Specially when, from psychology, we know that there’s so much more complexity riding on such tests. Just to name one example, we know expectations alter perception. A Turing test suffers from a loaded question problem. If you prompt a person telling them they’ll talk with a human, with a computer program or announce before hand they’ll have to decide whether they’re talking with a human or not, and all possible combinations, you’ll get different results each time.

Also, this is not the first chatbot to pass the Turing test. Technically speaking, if only one human is fooled by a chatbot to think they’re talking with a person, then they passed the Turing test. That is the extend to which the argument was originally elaborated. Anything beyond is alterations added to the central argument by the author’s self interests. But this is OpenAI, they’re all about marketing aeh fuck all about the science.

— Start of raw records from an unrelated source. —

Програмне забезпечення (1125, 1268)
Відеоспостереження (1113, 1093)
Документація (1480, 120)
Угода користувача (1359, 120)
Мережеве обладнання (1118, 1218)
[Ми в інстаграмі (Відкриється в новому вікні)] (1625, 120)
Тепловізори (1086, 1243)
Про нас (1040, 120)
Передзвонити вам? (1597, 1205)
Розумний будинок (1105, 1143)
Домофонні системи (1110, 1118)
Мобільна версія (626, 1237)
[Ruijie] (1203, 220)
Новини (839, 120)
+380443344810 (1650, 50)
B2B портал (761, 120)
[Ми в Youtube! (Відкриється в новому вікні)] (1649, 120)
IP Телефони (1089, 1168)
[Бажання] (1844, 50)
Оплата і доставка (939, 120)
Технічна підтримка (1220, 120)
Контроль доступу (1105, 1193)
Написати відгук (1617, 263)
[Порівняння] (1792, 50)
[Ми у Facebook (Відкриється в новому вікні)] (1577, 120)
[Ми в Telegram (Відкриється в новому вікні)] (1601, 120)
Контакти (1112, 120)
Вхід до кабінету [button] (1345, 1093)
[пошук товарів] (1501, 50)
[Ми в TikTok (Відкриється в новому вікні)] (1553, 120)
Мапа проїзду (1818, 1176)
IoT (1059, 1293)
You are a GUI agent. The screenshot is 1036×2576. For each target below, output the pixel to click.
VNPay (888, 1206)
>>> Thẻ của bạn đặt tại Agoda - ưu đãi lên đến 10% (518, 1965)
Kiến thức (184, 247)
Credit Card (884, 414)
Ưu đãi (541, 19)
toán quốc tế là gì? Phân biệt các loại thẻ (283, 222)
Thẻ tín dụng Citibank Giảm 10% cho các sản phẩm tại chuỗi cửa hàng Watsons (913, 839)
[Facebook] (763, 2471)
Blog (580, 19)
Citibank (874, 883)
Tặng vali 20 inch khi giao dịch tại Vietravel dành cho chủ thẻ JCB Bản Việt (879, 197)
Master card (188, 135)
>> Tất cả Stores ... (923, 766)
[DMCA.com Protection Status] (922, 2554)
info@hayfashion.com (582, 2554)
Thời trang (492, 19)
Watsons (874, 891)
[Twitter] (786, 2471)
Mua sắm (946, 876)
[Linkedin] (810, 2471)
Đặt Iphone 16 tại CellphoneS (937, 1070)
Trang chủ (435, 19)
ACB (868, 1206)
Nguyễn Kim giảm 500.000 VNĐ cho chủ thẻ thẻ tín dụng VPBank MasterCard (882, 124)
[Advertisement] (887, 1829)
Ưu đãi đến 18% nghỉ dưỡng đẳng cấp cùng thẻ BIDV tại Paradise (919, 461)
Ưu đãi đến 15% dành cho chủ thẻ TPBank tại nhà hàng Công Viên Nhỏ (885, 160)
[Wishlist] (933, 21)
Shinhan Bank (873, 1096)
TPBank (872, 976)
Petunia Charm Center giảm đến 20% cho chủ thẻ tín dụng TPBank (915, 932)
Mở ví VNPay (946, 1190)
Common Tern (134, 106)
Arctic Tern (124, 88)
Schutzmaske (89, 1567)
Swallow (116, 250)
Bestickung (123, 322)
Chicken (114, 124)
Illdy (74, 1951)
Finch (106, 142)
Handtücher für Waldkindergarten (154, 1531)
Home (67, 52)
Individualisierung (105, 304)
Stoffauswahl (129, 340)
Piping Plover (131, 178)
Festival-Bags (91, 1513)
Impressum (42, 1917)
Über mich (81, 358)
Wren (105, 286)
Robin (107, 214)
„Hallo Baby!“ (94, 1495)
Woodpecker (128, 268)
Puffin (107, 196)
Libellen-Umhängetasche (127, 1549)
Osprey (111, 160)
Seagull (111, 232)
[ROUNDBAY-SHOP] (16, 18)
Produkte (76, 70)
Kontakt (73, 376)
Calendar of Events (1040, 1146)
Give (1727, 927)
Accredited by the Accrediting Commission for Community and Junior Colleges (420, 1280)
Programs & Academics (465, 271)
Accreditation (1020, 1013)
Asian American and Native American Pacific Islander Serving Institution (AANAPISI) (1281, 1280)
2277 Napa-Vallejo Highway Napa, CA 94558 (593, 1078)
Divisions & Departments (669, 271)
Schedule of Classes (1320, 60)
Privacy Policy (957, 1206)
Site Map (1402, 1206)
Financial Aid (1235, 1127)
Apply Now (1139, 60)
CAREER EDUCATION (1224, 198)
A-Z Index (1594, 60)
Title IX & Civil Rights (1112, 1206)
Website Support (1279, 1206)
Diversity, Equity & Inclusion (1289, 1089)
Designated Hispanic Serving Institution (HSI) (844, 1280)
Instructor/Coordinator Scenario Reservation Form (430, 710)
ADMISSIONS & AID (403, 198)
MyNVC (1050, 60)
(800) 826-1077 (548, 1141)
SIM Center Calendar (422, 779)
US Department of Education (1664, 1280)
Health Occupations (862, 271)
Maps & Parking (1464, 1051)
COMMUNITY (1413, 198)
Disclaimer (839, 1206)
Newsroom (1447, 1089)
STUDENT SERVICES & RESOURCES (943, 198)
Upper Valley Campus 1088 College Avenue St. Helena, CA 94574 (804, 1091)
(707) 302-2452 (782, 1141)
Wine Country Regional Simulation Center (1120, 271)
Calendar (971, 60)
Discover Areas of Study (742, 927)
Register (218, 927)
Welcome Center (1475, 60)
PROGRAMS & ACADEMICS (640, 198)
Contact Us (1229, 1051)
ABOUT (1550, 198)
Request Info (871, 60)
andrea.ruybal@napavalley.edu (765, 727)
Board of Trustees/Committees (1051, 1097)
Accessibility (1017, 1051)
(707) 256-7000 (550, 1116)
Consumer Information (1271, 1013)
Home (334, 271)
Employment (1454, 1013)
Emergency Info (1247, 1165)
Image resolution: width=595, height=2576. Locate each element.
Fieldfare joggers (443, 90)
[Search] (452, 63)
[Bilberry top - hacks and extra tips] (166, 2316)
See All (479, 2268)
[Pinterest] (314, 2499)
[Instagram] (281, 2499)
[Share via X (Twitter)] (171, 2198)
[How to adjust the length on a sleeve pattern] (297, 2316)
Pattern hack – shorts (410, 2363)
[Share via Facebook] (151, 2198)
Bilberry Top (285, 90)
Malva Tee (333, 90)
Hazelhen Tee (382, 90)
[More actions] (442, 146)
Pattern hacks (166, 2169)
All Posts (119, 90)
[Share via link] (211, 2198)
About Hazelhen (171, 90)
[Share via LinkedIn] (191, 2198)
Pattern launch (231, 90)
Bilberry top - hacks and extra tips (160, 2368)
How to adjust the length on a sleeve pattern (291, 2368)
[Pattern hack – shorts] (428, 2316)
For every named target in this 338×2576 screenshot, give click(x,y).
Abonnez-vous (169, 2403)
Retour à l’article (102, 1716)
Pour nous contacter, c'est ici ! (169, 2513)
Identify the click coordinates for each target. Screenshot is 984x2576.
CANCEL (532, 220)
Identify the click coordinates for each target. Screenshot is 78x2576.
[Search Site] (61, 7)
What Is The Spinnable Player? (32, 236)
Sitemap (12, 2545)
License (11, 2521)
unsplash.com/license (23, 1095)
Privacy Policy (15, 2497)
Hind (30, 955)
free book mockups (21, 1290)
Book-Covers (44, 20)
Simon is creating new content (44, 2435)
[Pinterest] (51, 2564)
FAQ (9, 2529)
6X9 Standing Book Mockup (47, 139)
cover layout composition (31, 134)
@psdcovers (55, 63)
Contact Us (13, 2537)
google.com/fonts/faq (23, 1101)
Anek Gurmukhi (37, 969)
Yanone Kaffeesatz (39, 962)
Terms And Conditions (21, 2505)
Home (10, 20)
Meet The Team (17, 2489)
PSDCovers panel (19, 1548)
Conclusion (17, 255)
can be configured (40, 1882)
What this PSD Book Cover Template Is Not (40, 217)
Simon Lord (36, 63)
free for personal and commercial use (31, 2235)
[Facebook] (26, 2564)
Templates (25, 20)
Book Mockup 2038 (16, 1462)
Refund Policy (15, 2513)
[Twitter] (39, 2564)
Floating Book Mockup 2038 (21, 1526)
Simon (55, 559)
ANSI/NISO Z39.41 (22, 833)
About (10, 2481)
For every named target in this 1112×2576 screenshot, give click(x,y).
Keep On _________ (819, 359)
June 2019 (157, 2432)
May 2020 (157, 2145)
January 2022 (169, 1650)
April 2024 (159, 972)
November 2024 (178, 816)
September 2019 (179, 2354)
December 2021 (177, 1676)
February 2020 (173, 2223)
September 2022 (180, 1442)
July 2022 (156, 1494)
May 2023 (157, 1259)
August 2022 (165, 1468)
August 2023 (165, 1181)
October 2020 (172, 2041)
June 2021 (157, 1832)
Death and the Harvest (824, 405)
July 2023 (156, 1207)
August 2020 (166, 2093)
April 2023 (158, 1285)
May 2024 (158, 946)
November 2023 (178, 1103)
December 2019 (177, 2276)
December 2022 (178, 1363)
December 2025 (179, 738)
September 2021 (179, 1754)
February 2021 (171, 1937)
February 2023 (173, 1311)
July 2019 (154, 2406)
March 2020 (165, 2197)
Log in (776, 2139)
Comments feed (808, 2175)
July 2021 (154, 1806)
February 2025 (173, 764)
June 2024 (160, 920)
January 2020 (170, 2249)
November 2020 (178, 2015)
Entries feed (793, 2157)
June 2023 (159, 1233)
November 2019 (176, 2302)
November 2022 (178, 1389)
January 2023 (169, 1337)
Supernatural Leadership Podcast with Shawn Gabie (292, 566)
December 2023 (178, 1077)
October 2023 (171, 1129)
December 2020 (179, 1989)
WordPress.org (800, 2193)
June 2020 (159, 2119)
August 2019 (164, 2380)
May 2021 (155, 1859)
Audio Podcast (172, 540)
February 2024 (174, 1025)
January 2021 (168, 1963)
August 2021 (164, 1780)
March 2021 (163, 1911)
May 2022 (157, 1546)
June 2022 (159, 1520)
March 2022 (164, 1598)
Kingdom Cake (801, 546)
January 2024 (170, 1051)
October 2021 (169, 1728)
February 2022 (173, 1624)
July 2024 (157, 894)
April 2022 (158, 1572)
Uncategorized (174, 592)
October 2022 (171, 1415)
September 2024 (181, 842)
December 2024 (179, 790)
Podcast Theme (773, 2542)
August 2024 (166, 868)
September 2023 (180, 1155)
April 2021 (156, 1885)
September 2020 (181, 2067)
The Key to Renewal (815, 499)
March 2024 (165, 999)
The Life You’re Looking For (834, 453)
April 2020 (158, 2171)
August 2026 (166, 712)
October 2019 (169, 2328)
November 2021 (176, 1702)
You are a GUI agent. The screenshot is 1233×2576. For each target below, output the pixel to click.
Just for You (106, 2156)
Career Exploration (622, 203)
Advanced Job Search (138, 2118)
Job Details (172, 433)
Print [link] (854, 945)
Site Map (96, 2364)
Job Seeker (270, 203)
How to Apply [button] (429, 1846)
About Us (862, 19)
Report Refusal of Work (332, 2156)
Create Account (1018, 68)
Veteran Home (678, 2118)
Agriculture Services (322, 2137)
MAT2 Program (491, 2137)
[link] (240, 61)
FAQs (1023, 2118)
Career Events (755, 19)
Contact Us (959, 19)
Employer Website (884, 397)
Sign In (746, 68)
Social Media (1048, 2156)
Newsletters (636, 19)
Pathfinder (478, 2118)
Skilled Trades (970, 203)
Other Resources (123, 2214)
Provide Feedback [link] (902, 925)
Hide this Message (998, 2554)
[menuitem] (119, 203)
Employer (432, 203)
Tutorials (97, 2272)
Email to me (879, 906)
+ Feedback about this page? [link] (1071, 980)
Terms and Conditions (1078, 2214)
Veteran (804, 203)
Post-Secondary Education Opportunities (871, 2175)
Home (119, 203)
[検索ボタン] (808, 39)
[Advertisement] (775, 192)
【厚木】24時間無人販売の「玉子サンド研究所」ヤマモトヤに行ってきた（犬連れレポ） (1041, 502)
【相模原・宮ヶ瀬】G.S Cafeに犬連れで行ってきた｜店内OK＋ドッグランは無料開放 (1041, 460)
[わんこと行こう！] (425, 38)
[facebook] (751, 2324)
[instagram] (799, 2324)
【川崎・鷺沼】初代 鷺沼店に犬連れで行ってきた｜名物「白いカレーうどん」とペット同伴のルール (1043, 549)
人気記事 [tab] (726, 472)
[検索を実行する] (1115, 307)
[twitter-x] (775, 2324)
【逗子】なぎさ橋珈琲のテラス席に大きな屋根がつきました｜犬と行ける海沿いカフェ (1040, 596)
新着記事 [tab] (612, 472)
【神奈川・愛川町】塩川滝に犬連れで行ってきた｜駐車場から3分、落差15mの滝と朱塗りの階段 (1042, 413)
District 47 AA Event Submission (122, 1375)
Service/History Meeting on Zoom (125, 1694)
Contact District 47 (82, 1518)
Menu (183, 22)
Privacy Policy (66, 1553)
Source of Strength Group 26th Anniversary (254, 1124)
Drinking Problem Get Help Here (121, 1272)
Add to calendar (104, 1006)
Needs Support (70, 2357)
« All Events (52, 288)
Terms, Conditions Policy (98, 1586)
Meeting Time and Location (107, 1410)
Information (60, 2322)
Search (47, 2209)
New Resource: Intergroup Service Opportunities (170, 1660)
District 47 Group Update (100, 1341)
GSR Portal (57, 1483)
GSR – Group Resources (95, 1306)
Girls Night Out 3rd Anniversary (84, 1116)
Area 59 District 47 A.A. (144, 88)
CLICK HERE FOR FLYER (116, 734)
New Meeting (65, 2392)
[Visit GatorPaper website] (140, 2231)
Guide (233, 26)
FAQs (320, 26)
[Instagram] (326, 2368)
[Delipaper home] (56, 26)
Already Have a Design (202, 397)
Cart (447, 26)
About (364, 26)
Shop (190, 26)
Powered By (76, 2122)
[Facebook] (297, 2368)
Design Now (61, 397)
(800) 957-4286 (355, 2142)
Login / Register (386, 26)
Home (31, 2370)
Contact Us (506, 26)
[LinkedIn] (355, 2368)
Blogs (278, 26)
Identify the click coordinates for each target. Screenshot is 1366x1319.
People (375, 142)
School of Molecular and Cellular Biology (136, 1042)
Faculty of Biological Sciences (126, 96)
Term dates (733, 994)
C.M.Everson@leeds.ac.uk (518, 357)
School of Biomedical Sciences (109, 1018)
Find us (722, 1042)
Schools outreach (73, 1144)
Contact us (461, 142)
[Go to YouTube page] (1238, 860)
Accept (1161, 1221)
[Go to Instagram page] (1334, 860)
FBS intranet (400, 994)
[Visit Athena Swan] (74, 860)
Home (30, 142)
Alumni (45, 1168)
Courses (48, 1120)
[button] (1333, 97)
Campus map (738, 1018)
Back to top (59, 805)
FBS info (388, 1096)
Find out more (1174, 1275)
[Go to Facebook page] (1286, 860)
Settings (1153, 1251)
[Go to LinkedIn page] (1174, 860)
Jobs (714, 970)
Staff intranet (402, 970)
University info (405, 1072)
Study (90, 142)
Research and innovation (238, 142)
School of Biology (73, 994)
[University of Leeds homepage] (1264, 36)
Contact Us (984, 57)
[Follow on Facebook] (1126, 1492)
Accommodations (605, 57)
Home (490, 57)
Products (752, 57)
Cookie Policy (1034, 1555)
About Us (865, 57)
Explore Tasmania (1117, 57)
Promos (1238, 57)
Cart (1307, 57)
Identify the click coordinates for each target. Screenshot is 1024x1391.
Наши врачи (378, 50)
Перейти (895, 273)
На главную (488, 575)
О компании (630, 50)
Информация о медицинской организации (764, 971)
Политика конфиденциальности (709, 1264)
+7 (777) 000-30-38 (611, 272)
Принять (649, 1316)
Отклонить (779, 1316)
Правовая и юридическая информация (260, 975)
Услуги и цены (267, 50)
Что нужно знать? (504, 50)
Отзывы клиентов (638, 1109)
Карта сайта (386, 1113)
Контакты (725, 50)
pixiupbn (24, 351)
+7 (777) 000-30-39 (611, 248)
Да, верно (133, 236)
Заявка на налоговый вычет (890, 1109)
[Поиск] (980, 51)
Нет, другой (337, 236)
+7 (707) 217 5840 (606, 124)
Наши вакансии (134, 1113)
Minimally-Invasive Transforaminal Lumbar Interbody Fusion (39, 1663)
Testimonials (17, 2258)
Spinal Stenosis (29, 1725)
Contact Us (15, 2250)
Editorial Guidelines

EDIT: Just finished reading the paper, Holy shit! They wrote this “Turing originally envisioned the imitation game as a measure of intelligence” (p. 6, Jones & Bergen), and that is factually wrong. That is a lie. “A variety of objections have been raised to this idea”, yeah no shit Sherlock, maybe because he never said such a thing and there’s absolutely no one and nothing you can quote to support such outrageous affirmation. This shit shouldn’t ever see publication, it should not pass peer review. Turing never, said such a thing.